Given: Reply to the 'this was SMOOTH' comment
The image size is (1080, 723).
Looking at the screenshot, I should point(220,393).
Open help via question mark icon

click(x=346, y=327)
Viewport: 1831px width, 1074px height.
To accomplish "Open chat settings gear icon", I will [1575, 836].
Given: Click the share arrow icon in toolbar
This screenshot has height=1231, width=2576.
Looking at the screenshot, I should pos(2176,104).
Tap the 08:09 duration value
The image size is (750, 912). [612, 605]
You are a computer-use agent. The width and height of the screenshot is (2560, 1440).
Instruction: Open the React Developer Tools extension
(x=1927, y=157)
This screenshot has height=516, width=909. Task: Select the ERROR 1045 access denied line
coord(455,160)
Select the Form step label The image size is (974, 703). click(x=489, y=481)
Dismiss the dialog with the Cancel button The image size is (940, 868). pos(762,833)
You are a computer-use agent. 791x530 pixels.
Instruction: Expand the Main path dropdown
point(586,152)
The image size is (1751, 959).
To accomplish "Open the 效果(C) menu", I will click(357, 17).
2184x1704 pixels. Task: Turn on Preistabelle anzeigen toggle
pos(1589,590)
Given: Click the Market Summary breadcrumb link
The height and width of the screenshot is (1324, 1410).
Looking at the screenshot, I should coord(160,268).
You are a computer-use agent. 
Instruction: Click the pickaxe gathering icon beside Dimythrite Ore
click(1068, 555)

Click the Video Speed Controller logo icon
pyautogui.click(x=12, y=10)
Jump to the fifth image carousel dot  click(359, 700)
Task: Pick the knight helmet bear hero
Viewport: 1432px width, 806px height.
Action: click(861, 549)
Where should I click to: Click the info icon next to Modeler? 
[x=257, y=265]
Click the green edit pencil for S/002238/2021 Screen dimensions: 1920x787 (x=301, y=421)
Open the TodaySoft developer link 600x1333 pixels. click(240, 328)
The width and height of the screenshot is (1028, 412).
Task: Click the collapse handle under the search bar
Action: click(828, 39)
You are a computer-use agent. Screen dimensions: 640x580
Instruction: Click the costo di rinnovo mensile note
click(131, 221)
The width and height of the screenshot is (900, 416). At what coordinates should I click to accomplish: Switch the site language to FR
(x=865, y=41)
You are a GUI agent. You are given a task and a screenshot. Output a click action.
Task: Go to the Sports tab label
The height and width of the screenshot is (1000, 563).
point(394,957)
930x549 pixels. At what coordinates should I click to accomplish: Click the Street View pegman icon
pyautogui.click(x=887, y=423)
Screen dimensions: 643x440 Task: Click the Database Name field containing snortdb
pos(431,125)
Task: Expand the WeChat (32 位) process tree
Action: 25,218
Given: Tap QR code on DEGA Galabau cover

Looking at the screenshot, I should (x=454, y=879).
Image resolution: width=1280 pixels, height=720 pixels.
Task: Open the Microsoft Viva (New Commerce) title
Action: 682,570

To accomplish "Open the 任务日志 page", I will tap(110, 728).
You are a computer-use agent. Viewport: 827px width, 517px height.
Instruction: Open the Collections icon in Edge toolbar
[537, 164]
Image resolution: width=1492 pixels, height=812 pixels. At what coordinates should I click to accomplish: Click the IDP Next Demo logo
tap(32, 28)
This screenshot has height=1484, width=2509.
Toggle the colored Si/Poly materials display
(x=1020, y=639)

## What the exercise asks
Set down every line of the listing above once more, without any change.

## The result
Given: Reply to the 'this was SMOOTH' comment
The image size is (1080, 723).
Looking at the screenshot, I should point(220,393).
Open help via question mark icon

click(x=346, y=327)
Viewport: 1831px width, 1074px height.
To accomplish "Open chat settings gear icon", I will [1575, 836].
Given: Click the share arrow icon in toolbar
This screenshot has height=1231, width=2576.
Looking at the screenshot, I should pos(2176,104).
Tap the 08:09 duration value
The image size is (750, 912). [612, 605]
You are a computer-use agent. The width and height of the screenshot is (2560, 1440).
Instruction: Open the React Developer Tools extension
(x=1927, y=157)
This screenshot has height=516, width=909. Task: Select the ERROR 1045 access denied line
coord(455,160)
Select the Form step label The image size is (974, 703). click(x=489, y=481)
Dismiss the dialog with the Cancel button The image size is (940, 868). pos(762,833)
You are a computer-use agent. 791x530 pixels.
Instruction: Expand the Main path dropdown
point(586,152)
The image size is (1751, 959).
To accomplish "Open the 效果(C) menu", I will click(357, 17).
2184x1704 pixels. Task: Turn on Preistabelle anzeigen toggle
pos(1589,590)
Given: Click the Market Summary breadcrumb link
The height and width of the screenshot is (1324, 1410).
Looking at the screenshot, I should coord(160,268).
You are a computer-use agent. 
Instruction: Click the pickaxe gathering icon beside Dimythrite Ore
click(1068, 555)

Click the Video Speed Controller logo icon
pyautogui.click(x=12, y=10)
Jump to the fifth image carousel dot  click(359, 700)
Task: Pick the knight helmet bear hero
Viewport: 1432px width, 806px height.
Action: click(861, 549)
Where should I click to: Click the info icon next to Modeler? 
[x=257, y=265]
Click the green edit pencil for S/002238/2021 Screen dimensions: 1920x787 (x=301, y=421)
Open the TodaySoft developer link 600x1333 pixels. click(240, 328)
The width and height of the screenshot is (1028, 412).
Task: Click the collapse handle under the search bar
Action: click(828, 39)
You are a computer-use agent. Screen dimensions: 640x580
Instruction: Click the costo di rinnovo mensile note
click(131, 221)
The width and height of the screenshot is (900, 416). At what coordinates should I click to accomplish: Switch the site language to FR
(x=865, y=41)
You are a GUI agent. You are given a task and a screenshot. Output a click action.
Task: Go to the Sports tab label
The height and width of the screenshot is (1000, 563).
point(394,957)
930x549 pixels. At what coordinates should I click to accomplish: Click the Street View pegman icon
pyautogui.click(x=887, y=423)
Screen dimensions: 643x440 Task: Click the Database Name field containing snortdb
pos(431,125)
Task: Expand the WeChat (32 位) process tree
Action: 25,218
Given: Tap QR code on DEGA Galabau cover

Looking at the screenshot, I should (x=454, y=879).
Image resolution: width=1280 pixels, height=720 pixels.
Task: Open the Microsoft Viva (New Commerce) title
Action: 682,570

To accomplish "Open the 任务日志 page", I will tap(110, 728).
You are a computer-use agent. Viewport: 827px width, 517px height.
Instruction: Open the Collections icon in Edge toolbar
[537, 164]
Image resolution: width=1492 pixels, height=812 pixels. At what coordinates should I click to accomplish: Click the IDP Next Demo logo
tap(32, 28)
This screenshot has height=1484, width=2509.
Toggle the colored Si/Poly materials display
(x=1020, y=639)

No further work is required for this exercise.